Intel president and CEO, Paul Otellini said the company takes strong exception to the decision, arguing that the decision ignores the reality of a highly competitive microprocessor marketplace. Otellini added that Intel would appeal the decision.
Meanwhile, retail earnings were kicked off by a report from Macy's (M), which reported a first quarter adjusted loss of $0.16 per share. Wall Street analysts had expected a slightly wider loss of $0.20 per share. The stock is rising in pre-market trading on the news.
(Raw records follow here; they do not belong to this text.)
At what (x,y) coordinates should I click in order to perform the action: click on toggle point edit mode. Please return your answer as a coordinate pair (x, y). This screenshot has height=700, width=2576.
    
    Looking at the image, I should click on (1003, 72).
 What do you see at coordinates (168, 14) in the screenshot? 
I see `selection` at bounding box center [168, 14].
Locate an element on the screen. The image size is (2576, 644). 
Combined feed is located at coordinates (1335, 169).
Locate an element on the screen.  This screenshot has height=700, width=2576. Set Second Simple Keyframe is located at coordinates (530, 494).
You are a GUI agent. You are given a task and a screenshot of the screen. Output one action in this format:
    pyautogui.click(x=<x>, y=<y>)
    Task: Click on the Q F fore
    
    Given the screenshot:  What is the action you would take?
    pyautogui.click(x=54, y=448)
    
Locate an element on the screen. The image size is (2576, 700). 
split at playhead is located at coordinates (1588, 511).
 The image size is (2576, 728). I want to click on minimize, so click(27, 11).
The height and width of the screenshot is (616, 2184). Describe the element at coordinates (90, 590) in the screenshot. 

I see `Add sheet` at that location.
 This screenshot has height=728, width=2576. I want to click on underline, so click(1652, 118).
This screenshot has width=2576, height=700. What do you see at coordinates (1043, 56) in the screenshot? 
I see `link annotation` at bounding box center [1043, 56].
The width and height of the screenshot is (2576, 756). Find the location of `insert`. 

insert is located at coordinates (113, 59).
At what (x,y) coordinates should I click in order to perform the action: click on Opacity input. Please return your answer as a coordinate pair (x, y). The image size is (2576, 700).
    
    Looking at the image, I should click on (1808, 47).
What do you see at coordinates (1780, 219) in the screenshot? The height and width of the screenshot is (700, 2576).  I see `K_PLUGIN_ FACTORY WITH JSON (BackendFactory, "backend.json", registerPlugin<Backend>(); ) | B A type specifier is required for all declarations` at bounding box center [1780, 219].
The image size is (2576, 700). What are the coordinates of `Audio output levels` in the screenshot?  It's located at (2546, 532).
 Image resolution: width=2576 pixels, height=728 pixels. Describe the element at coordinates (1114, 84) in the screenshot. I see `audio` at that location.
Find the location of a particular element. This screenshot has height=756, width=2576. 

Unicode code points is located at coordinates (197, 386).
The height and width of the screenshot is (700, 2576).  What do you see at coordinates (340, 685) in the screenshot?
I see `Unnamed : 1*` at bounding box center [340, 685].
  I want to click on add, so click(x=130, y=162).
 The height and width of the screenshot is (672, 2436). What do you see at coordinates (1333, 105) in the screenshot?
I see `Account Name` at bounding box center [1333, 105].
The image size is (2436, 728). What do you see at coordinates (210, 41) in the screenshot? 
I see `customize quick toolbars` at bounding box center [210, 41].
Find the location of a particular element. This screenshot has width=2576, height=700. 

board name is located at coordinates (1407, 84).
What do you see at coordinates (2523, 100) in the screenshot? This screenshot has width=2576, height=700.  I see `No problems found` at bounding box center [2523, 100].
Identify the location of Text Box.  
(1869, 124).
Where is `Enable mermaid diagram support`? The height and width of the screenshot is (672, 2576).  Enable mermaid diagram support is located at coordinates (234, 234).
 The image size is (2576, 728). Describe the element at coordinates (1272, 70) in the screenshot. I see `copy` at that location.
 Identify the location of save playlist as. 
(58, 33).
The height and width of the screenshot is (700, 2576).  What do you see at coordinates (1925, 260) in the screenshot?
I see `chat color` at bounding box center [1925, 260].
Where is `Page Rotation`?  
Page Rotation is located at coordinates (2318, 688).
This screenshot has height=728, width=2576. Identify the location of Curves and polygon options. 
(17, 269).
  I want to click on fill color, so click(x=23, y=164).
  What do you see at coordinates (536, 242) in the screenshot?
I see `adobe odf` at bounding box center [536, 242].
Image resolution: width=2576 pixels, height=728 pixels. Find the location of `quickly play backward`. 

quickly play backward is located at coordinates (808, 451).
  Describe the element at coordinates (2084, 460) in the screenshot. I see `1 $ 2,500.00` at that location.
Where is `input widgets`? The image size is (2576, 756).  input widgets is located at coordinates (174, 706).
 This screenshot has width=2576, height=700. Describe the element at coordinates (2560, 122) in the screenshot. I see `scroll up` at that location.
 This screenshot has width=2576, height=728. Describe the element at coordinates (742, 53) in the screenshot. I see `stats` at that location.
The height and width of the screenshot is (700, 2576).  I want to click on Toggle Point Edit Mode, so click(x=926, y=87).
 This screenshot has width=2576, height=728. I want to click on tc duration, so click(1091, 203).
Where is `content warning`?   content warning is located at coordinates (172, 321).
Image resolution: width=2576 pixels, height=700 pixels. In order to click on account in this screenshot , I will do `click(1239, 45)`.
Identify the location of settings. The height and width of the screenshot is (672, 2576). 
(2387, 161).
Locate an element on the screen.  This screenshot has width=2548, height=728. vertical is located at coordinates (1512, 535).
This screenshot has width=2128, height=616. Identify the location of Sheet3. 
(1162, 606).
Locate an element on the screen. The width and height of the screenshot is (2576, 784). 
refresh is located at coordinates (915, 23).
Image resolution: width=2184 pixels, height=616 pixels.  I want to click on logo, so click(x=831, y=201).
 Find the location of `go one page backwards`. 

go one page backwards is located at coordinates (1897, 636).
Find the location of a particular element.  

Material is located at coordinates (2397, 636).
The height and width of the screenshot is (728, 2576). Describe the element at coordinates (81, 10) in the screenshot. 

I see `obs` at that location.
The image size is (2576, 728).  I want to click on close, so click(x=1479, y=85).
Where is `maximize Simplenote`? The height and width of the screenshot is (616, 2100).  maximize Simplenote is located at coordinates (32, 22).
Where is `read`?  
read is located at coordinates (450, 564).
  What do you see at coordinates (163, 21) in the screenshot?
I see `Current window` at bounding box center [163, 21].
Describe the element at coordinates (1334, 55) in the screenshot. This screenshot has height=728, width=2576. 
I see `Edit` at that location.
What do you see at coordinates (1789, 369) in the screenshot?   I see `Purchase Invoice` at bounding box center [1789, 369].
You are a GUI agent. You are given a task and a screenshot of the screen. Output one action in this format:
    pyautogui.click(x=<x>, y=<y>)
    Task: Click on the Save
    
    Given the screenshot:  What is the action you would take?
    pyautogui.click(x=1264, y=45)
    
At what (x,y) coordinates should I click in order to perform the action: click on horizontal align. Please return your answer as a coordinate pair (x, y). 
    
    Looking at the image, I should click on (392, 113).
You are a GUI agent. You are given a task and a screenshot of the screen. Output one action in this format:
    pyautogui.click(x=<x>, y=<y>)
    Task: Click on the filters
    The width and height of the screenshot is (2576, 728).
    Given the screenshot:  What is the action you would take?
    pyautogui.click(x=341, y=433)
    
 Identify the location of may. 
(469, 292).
Other retailers set to report include Wal-Mart (WMT), J.C. Penney (JCP) and Abercrombie & Fitch (ANF), which will report their results over the next two days.
In other earnings news, Dr. Pepper Snapple Group (DPS) beat out analyst expectations with first quarter earnings of $0.37 per share compared to a forecast of $0.29 per share. The firm also raised its 2009 guidance to $1.70 to $1.78 per share.
Later this morning, the House Oversight and Government Reform Committee will hear testimony from AIG (AIG) Chief Executive Edward Liddy on the insurer's plan for paying back billions of taxpayer dollars. The testimony is scheduled to take place at 10 a.m. ET.
Stocks showed some volatility over the course of the trading day on Tuesday, with the major averages having difficulty sustaining any significant moves before ending the session mixed. The choppy trading came as traders expressed some uncertainty about the outlook for the markets.
The major averages finished the session on opposite sides of the unchanged line, with the broader Nasdaq and S&P 500 closing in the red, while the Dow closed up more than 50 points.
Crude oil futures are trading up $0.30 at $59.15 a barrel following a modest advance on Tuesday, when oil rose $0.35 to $58.85 a barrel. Meanwhile, gold futures are currently down $1 at $922.90 an ounce after ending the previous session up $10.40 to $923.90 an ounce.
On the currency front, the U.S. dollar is extending its slide against the yen and is currently trading at 96.174 yen, down from 96.4405 yen at the close of New York trading on Tuesday. Against the euro, the dollar is currently trading at $1.3606.
In overseas trading, stock markets across the Asia-Pacific region turned in another mixed performance on Wednesday. While Japan's benchmark Nikkei 225 Index closed up 0.5 percent, Hong Kong's Hang Seng Index slipped 0.6 percent.
The major European markets are all moving lower, pulling back further off their recent highs. The U.K.'s FTSE 100 Index is falling 1.9 percent, while the French CAC 40 Index and the German DAX Index are down 1.8 percent and 2.8 percent, respectively.